Give only a number in reply. It should be how many lines in the records contain the string "will".

** Opening Data excerpts block **

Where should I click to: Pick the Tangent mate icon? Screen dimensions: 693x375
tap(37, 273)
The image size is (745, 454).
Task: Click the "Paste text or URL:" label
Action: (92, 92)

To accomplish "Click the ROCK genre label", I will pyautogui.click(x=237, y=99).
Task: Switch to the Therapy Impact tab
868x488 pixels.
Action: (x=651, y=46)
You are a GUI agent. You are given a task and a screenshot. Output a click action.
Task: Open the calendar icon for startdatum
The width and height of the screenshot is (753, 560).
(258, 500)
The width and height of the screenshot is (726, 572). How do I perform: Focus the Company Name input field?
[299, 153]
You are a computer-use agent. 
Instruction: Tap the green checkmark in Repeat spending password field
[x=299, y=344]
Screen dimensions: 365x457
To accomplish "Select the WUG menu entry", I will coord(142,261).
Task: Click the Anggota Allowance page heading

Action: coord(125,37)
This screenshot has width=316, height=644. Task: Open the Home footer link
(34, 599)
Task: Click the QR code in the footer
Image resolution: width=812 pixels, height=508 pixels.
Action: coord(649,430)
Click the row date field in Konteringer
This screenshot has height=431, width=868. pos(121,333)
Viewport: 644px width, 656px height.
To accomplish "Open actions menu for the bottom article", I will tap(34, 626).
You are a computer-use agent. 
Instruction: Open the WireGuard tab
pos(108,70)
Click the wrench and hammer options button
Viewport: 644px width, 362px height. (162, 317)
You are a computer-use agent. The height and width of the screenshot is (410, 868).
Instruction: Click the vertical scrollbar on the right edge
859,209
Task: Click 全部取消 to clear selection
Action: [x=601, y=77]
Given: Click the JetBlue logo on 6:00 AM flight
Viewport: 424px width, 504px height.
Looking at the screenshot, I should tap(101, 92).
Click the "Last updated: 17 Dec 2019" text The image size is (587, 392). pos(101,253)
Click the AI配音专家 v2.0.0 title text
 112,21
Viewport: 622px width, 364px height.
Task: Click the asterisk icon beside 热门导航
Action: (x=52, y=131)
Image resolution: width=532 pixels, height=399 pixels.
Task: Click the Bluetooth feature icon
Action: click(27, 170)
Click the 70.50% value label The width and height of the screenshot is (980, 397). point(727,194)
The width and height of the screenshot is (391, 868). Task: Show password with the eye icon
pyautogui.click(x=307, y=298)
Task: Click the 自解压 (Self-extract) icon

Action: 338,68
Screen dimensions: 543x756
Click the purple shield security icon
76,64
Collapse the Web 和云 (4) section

** Closing Data excerpts block **

◆ Exercise response
3